▶ [TEXTE FOURNI]
____
Femme(s) forte(s)

L’autre jour, j’ai assisté à une scène traumatisante, un jeune homme administrait une claque à une jeune fille. Cette image m’a fait penser à tous les épisodes de violence envers les femmes que j’ai vécus durant mon enfance. Aucun enfant qui assiste à ce genre de truc n’y survit vraiment.

Ma grand-mère se faisait battre par son mari qui n’était pas le père de ma mère. Marie avait épousé un homme comme on se réfugie dans un bunker, un abri de sécurité, ma grand-mère fuyait un passé compliqué, elle était en mode survie, trahie et exclue par son propre sang, marquée d’une stigmatisation qui humilie en permanence, elle est allée se mettre sous la protection du seul homme qui n’en avait rien à cirer de toute son histoire et de toute sa biographie. Son mari était ouvrier, la seule figure ouvrière de l’arbre généalogique, cela expliquait aussi pourquoi toutes les considérations de classe ou de statut social lui importaient peu et qu’il ait épousé une pestiférée.
____
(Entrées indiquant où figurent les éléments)
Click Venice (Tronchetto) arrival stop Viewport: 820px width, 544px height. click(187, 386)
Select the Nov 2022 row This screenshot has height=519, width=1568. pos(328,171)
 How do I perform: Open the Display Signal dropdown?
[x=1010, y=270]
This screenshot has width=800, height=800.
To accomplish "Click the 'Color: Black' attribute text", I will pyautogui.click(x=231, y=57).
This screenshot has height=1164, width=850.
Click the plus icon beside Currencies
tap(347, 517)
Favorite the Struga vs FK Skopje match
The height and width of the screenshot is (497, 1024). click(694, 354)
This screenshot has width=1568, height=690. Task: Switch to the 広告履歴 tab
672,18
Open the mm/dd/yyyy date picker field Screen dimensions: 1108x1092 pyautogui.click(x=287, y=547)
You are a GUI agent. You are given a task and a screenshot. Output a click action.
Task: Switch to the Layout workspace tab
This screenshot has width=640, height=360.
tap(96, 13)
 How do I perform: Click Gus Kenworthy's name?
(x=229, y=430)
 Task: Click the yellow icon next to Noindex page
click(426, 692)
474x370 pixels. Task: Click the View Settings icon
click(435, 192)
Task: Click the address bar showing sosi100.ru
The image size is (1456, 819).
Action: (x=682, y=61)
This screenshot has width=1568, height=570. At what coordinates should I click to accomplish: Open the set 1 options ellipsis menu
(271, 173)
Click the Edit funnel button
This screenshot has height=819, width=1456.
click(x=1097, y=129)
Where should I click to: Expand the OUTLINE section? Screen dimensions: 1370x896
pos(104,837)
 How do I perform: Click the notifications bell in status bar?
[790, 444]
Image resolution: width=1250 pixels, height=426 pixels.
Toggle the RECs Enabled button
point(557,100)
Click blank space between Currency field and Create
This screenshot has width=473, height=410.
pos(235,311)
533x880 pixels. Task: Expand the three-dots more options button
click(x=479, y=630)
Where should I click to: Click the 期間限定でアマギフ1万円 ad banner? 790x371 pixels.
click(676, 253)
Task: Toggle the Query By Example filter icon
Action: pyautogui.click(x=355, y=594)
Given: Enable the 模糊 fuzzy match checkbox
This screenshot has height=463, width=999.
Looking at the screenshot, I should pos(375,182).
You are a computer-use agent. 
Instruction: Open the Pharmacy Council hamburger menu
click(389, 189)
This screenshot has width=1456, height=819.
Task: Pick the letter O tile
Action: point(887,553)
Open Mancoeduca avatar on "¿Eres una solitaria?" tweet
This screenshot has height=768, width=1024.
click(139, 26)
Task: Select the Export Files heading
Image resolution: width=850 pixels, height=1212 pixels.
____
▶ [OBJECTIF A]
Résumez en deux phrases le texte « Femme(s) forte(s) ».
▶ [OBJECTIF B]
Recopiez le passage du texte « Femme(s) forte(s) » qui commence par « Femme(s) forte(s) » et se termine par « n’y survit vraiment. ».

▶ [RÉSULTAT FINAL A]
Le texte part d'une scène où un jeune homme gifle une jeune fille, image qui rappelle à la personne qui écrit les violences envers les femmes vécues durant son enfance. Il évoque ensuite la grand-mère, Marie, battue par un mari ouvrier qu'elle avait épousé pour se mettre à l'abri d'un passé compliqué, cet homme se souciant peu de son histoire comme des considérations de classe.

▶ [RÉSULTAT FINAL B]
Femme(s) forte(s)

L’autre jour, j’ai assisté à une scène traumatisante, un jeune homme administrait une claque à une jeune fille. Cette image m’a fait penser à tous les épisodes de violence envers les femmes que j’ai vécus durant mon enfance. Aucun enfant qui assiste à ce genre de truc n’y survit vraiment.